WORKING DATA –
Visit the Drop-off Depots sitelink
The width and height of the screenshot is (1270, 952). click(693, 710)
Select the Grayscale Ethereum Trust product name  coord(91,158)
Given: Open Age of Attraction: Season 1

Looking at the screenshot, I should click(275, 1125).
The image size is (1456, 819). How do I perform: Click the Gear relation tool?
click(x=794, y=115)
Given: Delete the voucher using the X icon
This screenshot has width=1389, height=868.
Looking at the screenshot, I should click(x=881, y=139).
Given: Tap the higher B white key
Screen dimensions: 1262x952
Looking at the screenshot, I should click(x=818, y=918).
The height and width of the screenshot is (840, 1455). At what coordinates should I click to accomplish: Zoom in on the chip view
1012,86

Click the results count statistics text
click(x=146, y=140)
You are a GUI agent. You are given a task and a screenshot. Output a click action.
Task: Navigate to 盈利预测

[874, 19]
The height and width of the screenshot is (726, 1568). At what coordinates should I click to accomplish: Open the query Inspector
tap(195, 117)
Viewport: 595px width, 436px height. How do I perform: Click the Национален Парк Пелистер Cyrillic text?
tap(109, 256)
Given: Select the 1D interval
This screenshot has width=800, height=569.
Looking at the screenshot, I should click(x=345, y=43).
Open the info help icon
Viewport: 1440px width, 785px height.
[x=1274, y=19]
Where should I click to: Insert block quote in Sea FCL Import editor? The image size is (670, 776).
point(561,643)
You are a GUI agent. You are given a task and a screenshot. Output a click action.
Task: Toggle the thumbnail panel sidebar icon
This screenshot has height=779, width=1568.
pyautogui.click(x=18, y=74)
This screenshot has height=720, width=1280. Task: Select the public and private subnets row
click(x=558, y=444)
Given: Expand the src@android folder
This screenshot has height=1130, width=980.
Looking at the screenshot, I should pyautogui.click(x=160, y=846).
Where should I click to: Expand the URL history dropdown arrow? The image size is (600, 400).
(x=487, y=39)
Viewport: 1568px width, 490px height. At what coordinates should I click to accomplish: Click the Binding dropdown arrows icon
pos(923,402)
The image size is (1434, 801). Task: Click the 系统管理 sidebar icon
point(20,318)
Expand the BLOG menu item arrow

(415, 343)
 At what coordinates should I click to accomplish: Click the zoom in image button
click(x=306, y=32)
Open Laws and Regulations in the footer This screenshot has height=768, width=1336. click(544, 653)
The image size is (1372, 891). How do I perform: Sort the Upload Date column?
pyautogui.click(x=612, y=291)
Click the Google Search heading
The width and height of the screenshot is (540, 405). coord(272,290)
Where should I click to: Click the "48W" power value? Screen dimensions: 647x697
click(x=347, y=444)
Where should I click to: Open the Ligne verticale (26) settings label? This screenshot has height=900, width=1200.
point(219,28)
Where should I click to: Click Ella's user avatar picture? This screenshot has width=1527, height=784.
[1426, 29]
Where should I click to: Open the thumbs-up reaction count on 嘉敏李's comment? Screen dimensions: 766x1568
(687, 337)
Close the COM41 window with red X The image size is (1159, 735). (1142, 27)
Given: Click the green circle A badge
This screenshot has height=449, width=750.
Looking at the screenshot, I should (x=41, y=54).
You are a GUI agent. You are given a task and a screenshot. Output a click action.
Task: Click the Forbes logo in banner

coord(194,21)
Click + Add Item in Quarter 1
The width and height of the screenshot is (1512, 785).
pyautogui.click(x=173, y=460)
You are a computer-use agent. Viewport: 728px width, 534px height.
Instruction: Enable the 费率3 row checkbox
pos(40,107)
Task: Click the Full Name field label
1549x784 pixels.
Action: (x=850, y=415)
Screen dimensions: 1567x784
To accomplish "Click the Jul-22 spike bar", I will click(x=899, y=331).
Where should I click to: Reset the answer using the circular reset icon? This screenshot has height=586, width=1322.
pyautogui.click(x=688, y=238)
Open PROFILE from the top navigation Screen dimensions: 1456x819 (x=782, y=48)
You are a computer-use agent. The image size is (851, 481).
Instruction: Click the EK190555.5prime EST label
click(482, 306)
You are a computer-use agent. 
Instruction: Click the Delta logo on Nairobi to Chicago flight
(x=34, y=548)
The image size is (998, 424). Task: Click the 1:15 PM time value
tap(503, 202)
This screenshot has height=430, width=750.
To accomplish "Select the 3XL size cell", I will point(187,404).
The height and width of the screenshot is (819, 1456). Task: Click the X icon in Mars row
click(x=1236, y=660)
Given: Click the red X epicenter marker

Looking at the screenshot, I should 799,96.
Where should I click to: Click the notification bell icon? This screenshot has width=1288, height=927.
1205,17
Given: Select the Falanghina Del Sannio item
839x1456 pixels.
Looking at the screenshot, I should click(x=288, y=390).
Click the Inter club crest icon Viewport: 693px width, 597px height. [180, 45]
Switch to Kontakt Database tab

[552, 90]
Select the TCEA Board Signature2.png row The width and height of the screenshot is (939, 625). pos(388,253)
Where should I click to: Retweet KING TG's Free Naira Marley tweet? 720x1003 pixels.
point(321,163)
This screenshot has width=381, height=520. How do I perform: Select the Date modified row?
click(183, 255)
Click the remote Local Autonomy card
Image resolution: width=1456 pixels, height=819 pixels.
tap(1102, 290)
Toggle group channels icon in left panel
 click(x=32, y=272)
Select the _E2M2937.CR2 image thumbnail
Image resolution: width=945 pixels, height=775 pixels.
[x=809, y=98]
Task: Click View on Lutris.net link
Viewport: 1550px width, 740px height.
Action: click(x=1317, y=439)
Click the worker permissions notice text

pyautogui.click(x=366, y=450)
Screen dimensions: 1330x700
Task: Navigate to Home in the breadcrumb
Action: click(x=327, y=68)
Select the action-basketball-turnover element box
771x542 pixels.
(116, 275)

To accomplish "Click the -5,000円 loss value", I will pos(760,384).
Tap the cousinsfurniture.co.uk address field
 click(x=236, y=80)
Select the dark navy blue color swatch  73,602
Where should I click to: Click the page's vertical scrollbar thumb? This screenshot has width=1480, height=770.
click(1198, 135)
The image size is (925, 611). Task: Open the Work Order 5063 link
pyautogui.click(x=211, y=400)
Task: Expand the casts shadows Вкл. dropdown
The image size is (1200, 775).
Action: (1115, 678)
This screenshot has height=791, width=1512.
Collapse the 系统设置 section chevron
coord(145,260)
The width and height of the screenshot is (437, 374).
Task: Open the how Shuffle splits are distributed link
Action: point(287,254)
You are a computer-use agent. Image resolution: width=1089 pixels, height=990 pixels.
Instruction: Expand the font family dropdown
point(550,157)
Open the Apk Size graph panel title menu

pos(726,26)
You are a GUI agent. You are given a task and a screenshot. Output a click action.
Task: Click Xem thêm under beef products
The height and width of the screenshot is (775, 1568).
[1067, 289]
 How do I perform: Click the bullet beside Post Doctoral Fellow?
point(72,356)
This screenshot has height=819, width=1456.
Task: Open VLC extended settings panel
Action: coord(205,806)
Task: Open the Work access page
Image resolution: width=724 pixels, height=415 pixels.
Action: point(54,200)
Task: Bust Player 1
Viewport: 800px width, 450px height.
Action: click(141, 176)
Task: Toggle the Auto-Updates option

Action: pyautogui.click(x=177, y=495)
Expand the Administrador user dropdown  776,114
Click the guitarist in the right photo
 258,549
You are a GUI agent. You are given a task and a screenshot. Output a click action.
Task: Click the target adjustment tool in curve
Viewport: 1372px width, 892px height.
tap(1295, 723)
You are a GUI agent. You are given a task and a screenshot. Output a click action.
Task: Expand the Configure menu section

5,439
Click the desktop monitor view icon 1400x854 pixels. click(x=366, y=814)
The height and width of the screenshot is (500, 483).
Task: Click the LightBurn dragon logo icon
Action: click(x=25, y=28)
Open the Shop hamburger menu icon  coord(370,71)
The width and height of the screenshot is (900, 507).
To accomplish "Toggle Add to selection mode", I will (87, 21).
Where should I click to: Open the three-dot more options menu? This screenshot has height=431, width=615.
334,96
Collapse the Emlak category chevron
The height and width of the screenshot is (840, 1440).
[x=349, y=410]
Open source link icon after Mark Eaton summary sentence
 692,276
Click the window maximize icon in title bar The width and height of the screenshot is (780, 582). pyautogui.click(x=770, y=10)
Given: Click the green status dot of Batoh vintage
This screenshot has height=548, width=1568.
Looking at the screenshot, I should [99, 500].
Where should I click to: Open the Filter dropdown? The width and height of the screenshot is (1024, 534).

DO THIS – Render the material from the line containing "Given: Tap the higher B white key" through the line containing "tap(195, 117)" as a two-column CSV headed input and output, with one row per pair: what is asked goes in input and its answer in output. Quote every field and replace line breaks inside a field with spaces.

SOLUTION FOR THIS PROBLEM –
input,output
"Given: Tap the higher B white key Screen dimensions: 1262x952","Looking at the screenshot, I should click(x=818, y=918)."
"The height and width of the screenshot is (840, 1455). At what coordinates should I click to accomplish: Zoom in on the chip view","1012,86"
"Click the results count statistics text","click(x=146, y=140)"
"You are a GUI agent. You are given a task and a screenshot. Output a click action. Task: Navigate to 盈利预测","[874, 19]"
"The height and width of the screenshot is (726, 1568). At what coordinates should I click to accomplish: Open the query Inspector","tap(195, 117)"